脳みそ風船

 今日も脳みそ風船さんがたくさん飛んでいる。


 私には霊感がある。だから、みんなには視えない脳みそ風船さんも視える。

 脳みそ風船さんは、小さな脳みそがふわふわと宙に浮いていて、それに風船のように紐がついている、お化けなのか妖精さんなのかよくわからない存在だ。

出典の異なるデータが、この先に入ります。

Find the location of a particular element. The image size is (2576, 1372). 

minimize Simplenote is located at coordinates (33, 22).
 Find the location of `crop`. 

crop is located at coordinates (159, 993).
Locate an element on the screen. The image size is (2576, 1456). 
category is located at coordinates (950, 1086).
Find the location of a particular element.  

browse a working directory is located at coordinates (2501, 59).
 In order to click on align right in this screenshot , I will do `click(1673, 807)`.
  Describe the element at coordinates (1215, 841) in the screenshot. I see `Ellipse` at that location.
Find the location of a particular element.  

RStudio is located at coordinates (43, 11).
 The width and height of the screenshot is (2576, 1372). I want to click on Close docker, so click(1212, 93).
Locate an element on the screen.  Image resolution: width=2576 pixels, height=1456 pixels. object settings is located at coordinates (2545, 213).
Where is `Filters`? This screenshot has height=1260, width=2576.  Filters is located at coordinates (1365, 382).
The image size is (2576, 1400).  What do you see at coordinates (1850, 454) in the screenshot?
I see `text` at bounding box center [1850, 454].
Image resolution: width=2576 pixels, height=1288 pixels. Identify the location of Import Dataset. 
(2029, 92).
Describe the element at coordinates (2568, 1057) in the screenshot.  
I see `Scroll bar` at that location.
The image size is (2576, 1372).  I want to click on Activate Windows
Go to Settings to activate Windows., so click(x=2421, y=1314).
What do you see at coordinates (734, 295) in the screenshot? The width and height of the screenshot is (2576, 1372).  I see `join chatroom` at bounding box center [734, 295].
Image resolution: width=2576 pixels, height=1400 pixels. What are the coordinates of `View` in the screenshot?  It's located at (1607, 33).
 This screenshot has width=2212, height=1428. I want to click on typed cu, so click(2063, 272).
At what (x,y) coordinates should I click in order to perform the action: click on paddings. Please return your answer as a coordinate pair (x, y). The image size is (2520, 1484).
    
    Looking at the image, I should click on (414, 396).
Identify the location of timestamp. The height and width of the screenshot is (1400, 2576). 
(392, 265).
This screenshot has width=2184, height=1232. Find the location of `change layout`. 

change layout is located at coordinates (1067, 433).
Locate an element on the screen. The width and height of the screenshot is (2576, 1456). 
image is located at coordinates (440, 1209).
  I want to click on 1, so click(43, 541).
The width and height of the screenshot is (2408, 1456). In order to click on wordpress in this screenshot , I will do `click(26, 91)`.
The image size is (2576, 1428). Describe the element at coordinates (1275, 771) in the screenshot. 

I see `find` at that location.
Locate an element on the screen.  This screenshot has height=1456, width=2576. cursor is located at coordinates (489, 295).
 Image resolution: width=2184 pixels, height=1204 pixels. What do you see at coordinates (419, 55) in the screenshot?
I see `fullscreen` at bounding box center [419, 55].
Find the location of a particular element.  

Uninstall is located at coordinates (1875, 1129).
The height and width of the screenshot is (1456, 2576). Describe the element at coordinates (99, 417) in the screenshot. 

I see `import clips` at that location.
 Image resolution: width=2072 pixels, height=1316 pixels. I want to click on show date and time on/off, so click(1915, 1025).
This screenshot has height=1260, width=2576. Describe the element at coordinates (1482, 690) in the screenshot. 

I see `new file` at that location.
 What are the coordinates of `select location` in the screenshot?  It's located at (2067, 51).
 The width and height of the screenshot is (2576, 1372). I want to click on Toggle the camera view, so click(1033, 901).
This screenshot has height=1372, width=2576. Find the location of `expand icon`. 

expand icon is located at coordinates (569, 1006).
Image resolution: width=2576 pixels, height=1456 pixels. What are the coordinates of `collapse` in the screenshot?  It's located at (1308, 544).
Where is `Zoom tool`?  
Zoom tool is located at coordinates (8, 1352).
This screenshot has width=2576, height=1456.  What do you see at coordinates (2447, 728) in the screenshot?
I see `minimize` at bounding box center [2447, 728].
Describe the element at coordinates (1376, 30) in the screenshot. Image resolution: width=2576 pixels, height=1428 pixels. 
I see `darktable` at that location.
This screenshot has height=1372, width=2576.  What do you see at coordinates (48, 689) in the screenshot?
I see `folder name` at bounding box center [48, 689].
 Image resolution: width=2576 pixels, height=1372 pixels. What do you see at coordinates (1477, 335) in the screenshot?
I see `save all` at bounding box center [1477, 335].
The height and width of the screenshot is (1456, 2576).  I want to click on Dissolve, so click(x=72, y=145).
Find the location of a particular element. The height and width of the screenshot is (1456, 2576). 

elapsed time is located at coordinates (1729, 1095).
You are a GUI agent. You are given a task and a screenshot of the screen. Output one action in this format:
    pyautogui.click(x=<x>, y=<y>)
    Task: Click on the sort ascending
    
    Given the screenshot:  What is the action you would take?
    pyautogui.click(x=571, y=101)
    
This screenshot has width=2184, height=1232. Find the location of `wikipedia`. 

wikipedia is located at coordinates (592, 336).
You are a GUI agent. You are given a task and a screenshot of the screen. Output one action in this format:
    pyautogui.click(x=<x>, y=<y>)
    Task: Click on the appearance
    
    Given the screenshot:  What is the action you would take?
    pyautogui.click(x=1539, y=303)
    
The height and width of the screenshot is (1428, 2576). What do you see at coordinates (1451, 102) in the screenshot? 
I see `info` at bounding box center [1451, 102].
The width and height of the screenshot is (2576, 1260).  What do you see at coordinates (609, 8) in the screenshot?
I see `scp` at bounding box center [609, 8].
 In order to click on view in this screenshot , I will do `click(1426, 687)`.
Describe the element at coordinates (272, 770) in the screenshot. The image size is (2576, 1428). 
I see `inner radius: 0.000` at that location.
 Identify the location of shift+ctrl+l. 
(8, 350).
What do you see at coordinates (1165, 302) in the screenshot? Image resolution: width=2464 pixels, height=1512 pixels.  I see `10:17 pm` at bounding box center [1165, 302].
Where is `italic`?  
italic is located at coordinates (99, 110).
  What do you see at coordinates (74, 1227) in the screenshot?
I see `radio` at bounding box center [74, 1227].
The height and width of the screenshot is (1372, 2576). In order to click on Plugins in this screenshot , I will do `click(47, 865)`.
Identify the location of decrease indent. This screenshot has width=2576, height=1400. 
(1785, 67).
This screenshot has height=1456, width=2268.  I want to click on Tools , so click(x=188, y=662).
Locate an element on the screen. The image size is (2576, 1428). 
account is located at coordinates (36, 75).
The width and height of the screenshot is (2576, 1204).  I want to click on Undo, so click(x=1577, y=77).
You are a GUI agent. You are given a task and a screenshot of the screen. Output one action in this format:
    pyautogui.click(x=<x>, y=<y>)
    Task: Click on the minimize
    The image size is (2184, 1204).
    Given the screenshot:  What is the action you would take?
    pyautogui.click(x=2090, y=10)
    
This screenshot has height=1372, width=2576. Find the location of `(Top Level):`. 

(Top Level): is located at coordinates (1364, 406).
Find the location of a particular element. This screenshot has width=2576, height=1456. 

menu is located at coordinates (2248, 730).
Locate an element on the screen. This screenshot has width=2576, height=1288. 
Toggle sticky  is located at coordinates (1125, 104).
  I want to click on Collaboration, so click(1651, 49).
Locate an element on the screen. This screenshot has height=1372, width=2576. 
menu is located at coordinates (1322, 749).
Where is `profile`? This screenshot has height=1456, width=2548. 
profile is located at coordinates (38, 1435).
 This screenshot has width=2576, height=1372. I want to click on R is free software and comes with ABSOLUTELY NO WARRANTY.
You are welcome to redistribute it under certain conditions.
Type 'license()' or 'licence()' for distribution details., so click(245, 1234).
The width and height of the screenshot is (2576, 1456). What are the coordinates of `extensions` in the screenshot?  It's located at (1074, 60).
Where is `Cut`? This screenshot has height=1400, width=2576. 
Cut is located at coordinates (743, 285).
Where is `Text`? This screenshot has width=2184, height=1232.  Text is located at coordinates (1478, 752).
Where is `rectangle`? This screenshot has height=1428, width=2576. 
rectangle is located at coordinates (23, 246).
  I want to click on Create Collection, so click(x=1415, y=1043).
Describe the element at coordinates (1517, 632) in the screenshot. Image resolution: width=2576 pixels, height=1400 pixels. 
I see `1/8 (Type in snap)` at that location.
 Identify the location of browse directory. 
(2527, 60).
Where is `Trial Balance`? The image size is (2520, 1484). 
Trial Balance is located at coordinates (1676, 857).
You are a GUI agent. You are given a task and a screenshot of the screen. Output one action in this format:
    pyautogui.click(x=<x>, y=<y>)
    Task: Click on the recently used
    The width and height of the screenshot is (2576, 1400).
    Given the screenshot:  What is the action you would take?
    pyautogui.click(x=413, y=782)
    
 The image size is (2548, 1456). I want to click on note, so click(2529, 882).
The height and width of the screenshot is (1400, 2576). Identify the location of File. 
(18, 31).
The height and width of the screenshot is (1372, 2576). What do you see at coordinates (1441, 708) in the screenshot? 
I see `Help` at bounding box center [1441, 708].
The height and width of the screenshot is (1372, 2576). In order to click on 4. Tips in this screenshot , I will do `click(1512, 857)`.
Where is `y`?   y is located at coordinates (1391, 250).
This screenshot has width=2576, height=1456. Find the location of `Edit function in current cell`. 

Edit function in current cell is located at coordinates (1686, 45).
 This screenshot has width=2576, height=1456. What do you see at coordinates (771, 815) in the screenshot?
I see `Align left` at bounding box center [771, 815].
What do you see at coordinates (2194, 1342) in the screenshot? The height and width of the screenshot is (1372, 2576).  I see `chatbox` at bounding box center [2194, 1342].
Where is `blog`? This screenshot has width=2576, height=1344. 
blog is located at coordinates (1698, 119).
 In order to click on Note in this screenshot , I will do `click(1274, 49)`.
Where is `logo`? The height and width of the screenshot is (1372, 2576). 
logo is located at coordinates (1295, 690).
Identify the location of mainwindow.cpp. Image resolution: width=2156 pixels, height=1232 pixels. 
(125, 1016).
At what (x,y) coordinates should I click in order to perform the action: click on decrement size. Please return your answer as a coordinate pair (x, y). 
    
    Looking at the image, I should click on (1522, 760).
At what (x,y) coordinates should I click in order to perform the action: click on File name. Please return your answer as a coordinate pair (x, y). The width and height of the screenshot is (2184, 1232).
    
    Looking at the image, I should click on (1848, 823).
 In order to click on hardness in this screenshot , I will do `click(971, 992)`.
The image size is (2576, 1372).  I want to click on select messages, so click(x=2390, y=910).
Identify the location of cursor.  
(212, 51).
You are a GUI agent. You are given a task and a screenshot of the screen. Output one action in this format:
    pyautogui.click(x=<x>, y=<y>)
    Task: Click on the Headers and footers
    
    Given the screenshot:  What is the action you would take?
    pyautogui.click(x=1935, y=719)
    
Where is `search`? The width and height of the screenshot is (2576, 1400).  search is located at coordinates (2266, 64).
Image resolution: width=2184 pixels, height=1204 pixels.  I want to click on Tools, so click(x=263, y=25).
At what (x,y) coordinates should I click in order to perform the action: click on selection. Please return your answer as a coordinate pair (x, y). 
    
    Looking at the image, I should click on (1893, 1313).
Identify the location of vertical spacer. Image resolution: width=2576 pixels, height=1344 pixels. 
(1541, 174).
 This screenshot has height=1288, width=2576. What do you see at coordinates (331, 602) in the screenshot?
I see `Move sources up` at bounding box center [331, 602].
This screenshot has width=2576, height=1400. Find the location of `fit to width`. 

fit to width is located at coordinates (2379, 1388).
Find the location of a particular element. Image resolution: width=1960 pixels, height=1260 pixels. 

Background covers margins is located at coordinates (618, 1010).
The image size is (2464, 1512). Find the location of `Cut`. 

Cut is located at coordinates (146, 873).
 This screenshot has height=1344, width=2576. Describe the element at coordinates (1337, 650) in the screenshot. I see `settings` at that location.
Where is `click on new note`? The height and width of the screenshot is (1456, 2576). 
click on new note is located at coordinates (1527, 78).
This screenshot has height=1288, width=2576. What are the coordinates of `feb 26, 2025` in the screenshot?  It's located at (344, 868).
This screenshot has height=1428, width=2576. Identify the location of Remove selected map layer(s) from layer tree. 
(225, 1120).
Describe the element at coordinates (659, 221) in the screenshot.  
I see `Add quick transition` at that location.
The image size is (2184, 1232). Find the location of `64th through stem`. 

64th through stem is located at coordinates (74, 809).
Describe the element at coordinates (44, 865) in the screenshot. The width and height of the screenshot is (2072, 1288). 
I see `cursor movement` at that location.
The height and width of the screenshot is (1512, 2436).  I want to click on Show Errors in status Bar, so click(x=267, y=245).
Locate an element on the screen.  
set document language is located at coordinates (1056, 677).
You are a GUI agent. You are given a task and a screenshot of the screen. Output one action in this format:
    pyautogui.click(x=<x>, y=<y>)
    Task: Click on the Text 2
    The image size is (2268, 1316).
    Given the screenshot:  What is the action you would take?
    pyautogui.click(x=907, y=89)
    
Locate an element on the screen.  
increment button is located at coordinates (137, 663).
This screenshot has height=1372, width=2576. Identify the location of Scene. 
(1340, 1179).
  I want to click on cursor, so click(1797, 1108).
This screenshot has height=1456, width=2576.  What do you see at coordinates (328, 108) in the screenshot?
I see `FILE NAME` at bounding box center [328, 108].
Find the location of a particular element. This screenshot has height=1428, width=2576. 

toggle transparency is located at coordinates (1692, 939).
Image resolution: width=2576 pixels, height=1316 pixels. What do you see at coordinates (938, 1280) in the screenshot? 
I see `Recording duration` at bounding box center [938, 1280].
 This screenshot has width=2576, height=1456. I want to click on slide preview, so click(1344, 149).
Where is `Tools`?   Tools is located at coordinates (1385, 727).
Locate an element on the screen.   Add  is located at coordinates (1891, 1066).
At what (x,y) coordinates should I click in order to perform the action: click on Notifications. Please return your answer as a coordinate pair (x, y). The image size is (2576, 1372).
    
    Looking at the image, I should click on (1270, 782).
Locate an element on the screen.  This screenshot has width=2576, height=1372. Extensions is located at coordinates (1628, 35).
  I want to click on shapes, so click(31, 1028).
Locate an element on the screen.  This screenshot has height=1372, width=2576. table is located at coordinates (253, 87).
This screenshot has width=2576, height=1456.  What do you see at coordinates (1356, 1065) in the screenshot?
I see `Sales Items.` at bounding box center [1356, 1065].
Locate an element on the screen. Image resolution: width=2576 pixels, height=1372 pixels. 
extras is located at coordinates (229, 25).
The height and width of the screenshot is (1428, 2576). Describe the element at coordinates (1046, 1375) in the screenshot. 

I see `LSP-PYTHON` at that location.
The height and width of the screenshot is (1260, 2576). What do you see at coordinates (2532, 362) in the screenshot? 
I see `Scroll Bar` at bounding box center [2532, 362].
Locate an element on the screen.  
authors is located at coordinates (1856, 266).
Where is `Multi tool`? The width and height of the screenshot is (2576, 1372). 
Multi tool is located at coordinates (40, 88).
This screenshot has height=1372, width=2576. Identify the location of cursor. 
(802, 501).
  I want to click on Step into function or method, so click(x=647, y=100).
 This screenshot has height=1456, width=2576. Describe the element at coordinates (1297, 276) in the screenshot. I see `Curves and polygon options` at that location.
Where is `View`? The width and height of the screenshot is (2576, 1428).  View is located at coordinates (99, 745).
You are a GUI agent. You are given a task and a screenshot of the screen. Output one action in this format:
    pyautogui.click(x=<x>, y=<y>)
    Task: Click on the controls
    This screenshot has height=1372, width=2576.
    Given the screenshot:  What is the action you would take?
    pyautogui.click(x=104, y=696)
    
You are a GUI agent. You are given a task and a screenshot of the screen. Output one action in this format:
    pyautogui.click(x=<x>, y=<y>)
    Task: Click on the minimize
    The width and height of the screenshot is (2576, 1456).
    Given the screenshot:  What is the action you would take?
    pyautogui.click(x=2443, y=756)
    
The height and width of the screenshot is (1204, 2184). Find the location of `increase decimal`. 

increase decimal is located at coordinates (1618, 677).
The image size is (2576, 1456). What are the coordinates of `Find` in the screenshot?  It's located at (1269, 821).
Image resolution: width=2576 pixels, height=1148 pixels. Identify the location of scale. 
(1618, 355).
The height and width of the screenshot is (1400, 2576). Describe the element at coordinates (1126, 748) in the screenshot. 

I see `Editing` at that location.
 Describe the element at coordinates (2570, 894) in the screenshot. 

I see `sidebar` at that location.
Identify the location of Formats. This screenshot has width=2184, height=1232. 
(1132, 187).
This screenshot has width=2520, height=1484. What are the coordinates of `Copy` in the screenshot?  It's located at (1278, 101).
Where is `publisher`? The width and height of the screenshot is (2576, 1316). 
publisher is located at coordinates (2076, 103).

 口はないからしゃべれない。こちらに対してアクションはとってこずに、ただただ浮いている存在だ。しかし風のない日も脳みそ風船さんの集団で同じ方向へ移動していたりもするから、きっと意思もあるし、思考した末に行動しているのだろう。

『まあ、脳みそ風船よ。今日は多くないかしら』

『きっと明日は雨ね。洗濯は今のうちにやらないと』

 近所の妖精さんが立ち話をしている。脳みそ風船さんは雨の日には出ず、その前日には通常より多くの数がどこかへ飛んでいくからだ。

「………………」

 何十何百もの脳みそがふわふわと空に浮いている光景を見て思う。

 気が狂っているな、と。


「なんかねえ、そこの子も霊感が目覚めたとか言ってるんだって」

 お母さんから聞いたことがある。近所の女の子が、霊感に目覚めたらしい。私よりも少し年下の中学生の子だからか、みんな生温かく見守っていたらしい。

 その子の家は今葬式をしている。突如、その子が命を絶ったようだ。

 「頭がおかしくなりそう」という遺書を残して。

(多分本当に霊感に目覚めてたんだろうなぁ………)

 産まれた頃から視えていた私と違って急に視えるようになって、この狂っている風景に耐えられなくなったのだろう。

 そんなこと関係なく、今日も脳みそ風船さんは、青い空を埋め尽くしている。